Neo        : What vase?

[Neo turns to look for a vase, and as he does, he knocks over a vase of flowers, which shatters on the floor]

Oracle   : That vase.

Neo        : I’m sorry…

Oracle   : I said don’t worry about it. I’ll get one of my kids to fix it.

Neo        : How did you know?

Oracle   : Ohh, what’s really going to bake your noodle later on is, would you still have broken it if I hadn’t said anything?

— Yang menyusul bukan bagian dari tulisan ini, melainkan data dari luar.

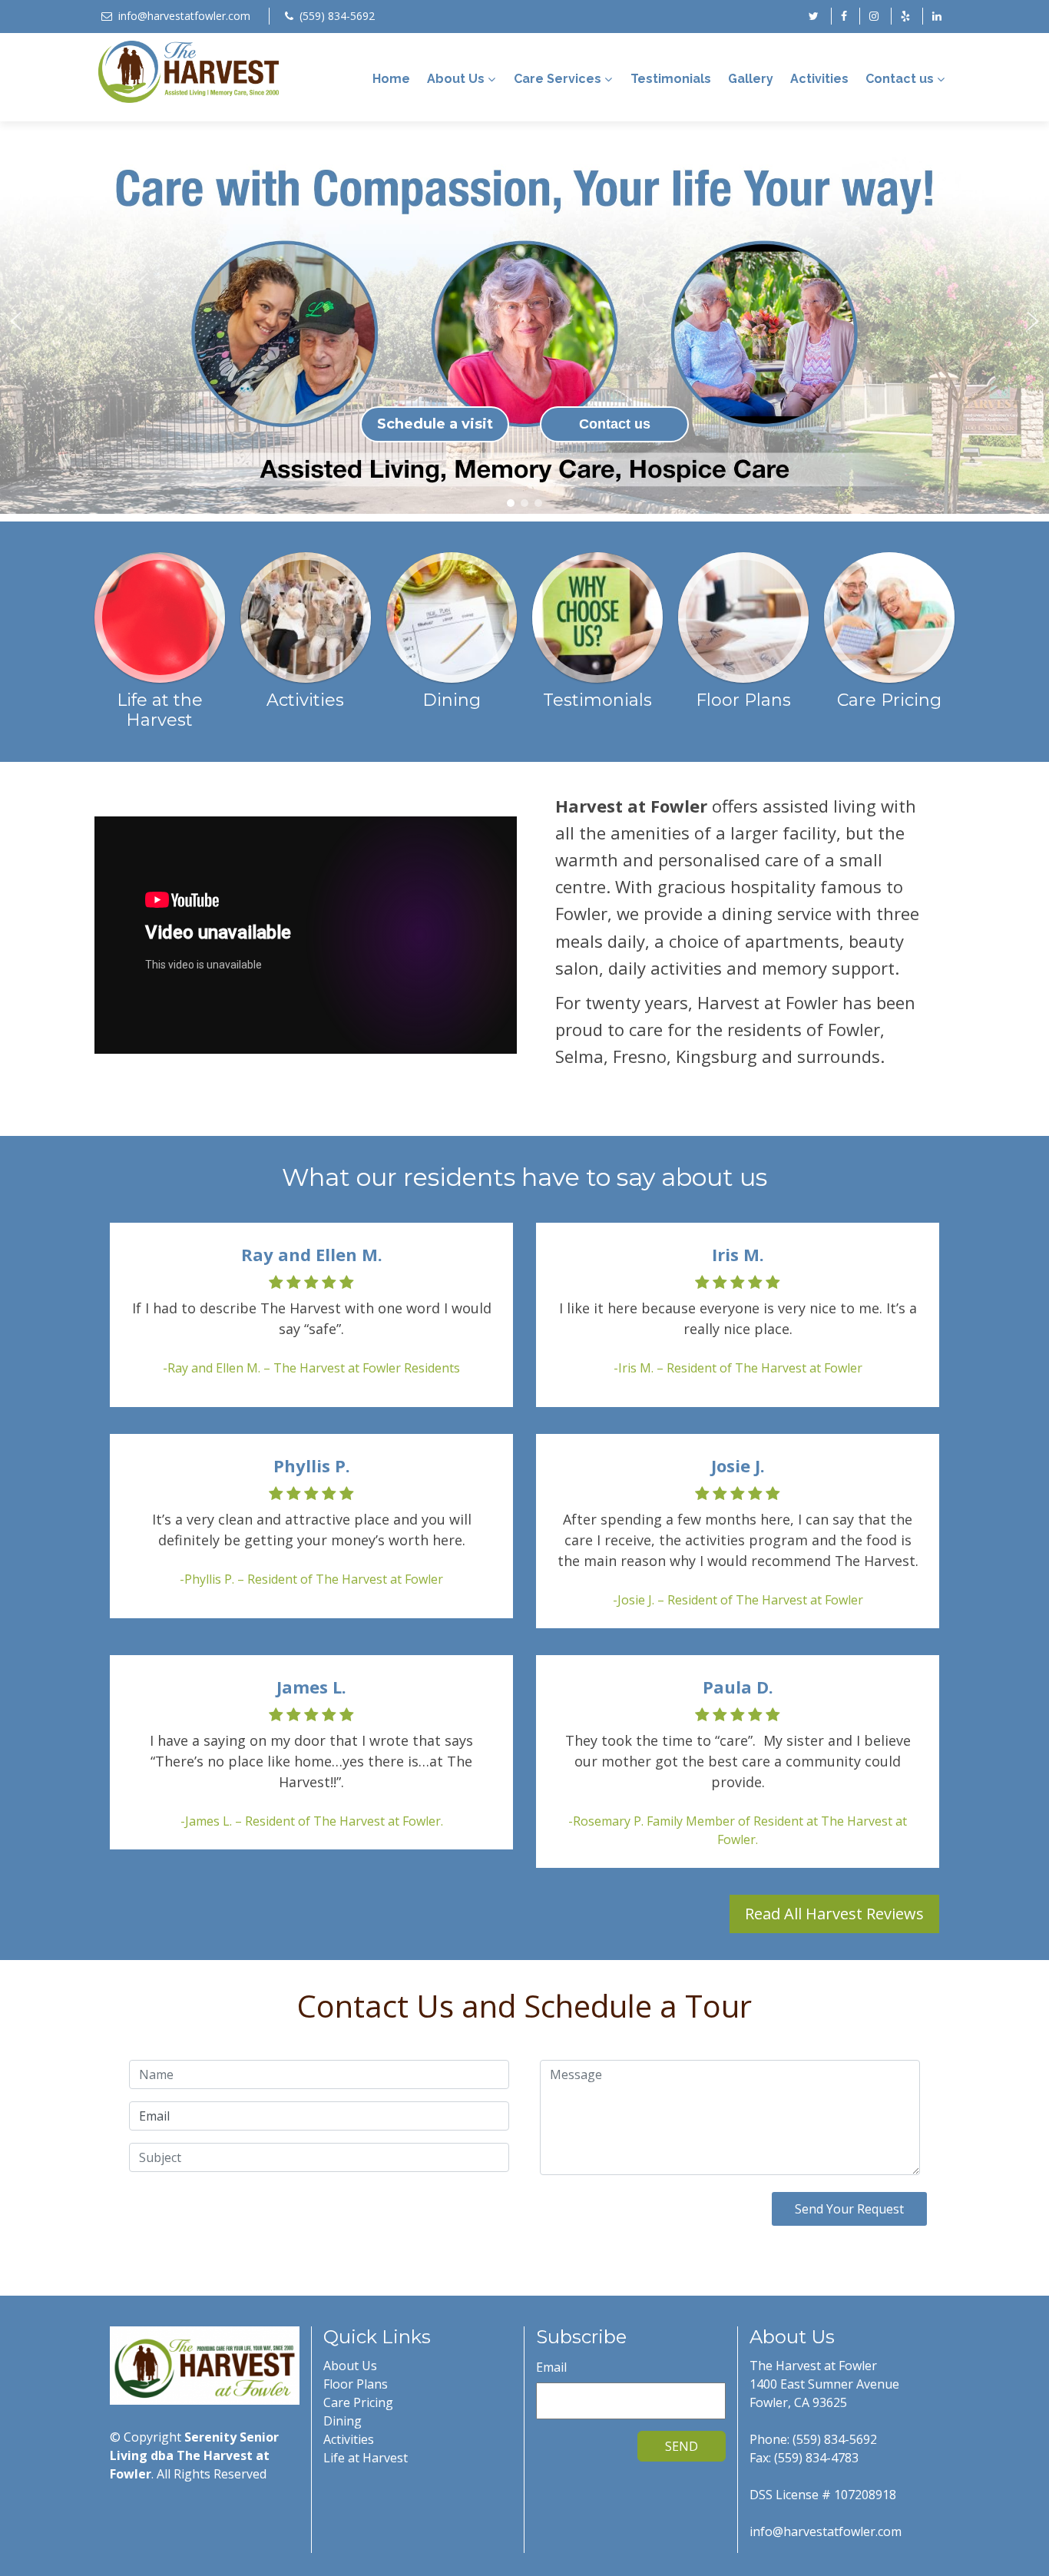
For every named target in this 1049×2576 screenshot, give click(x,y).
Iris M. (738, 1254)
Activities (819, 78)
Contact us (899, 78)
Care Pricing (358, 2402)
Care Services (557, 78)
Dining (342, 2420)
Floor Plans (355, 2384)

Salah satu topik yang tidak ada habis-habisnya dibahas dalam dunia filsafat adalah kehendak bebas (free will). Di satu sisi, kita merasa memiliki kebebasan menentukan apa yang kita lakukan dengan tubuh kita. Di sisi lain, segala sesuatu nampak begitu pasti, khususnya yang berkenaan dengan hukum alam.

Pertanyaan tentang kehendak bebas selalu mengganggu karena berkenaan dengan individualitas, atau dengan kata lain ‘siapa saya’. Bukankah individualitas ditentukan dari pilihan bebas kita? Bukankah hanya ketika seseorang memilih dengan bebas, dia bertanggung jawab atas pilihannya? Jika tidak ada kehendak bebas, maka seorang pembunuh sadis pun sebenarnya hanya memainkan peran yang telah ditentukan sebelumnya.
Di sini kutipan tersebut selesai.